Esa confrontación tiene un costado internacional. El mismo día en que García Cuerva pronunció su homilía, el papa León XIV advirtió al mundo acerca de los peligros de la inteligencia artificial y convocó a “desarmarla” o “regularla”. Palabras malditas para los libertarios argentinos, tan alineados como están con Peter Thiel y su gente. León XIV es, además, uno de los más enérgicos antagonistas de Donald Trump y sus bombardeos, que Milei apoya con énfasis. Así que estos contrastes no empezaron ni terminarán en el día de ayer. Algo de eso se transmitió en el recital que dio el cura DJ hace algunas semanas en la Plaza de Mayo. Y volverá a verse si, como parece que va a ocurrir, León XIV visita la Argentina en el mes de noviembre.

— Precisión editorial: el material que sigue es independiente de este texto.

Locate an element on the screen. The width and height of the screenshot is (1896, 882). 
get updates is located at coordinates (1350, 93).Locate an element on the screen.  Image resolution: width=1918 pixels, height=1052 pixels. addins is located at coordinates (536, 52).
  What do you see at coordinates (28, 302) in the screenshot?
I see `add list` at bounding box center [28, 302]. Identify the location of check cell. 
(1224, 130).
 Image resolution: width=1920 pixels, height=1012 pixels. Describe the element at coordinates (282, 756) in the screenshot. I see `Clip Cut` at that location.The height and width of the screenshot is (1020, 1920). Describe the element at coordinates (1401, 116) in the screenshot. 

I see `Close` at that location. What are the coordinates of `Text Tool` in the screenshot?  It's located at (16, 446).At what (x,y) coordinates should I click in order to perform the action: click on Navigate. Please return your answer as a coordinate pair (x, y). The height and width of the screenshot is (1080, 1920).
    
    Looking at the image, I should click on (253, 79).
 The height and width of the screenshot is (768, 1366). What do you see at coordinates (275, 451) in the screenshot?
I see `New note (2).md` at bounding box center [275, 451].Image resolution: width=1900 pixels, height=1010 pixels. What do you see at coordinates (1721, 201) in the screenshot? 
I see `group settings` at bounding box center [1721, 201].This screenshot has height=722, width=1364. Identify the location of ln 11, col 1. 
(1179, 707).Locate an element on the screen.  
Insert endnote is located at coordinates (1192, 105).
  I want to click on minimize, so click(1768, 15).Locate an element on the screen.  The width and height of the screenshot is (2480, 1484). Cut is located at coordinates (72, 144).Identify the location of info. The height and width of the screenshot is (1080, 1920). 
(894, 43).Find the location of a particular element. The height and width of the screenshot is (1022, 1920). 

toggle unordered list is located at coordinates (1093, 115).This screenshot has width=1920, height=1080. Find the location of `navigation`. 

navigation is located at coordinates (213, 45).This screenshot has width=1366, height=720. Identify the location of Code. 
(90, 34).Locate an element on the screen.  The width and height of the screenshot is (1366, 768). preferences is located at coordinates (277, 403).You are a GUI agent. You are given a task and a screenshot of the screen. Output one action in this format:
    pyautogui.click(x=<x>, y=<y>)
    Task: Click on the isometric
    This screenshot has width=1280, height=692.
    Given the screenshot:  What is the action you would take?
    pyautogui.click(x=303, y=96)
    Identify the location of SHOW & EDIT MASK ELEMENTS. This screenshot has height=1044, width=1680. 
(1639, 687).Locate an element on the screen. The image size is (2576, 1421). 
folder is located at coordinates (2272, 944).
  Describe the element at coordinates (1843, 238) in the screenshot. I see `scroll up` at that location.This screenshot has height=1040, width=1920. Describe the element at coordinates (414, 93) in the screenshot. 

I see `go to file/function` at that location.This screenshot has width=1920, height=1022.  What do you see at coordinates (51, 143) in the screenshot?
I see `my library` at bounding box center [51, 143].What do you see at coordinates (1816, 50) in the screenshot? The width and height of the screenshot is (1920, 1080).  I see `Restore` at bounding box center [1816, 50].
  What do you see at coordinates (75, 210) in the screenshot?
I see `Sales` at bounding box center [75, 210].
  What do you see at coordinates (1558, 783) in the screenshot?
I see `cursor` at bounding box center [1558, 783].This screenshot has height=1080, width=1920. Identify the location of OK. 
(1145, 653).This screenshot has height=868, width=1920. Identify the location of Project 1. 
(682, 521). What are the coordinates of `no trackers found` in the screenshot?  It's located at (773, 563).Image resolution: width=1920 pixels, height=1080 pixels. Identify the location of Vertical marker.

Alguna vez, cuando era candidato, Milei dijo que Francisco era un comunista, “el representante del maligno en la tierra”. Luego pidió disculpas, viajó al Vaticano y ahora elude el choque directo con sus herederos. ¿Por cuánto tiempo? Sea como fuere, aquellos fuegos no se han extinguido. Parece algo más que el enfrentamiento entre dos hombres. En cierto sentido, es la batalla cultural en su estado más puro.